▶ [SOURCE MATERIAL]:

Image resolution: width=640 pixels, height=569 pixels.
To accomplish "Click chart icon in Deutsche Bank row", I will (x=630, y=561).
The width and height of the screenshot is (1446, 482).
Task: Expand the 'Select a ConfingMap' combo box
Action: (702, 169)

▶ [EXERCISE DIRECTIONS]: Would you copy every line of the material exactly?

▶ [THE COMPLETED TASK]:
Image resolution: width=640 pixels, height=569 pixels.
To accomplish "Click chart icon in Deutsche Bank row", I will (x=630, y=561).
The width and height of the screenshot is (1446, 482).
Task: Expand the 'Select a ConfingMap' combo box
Action: (702, 169)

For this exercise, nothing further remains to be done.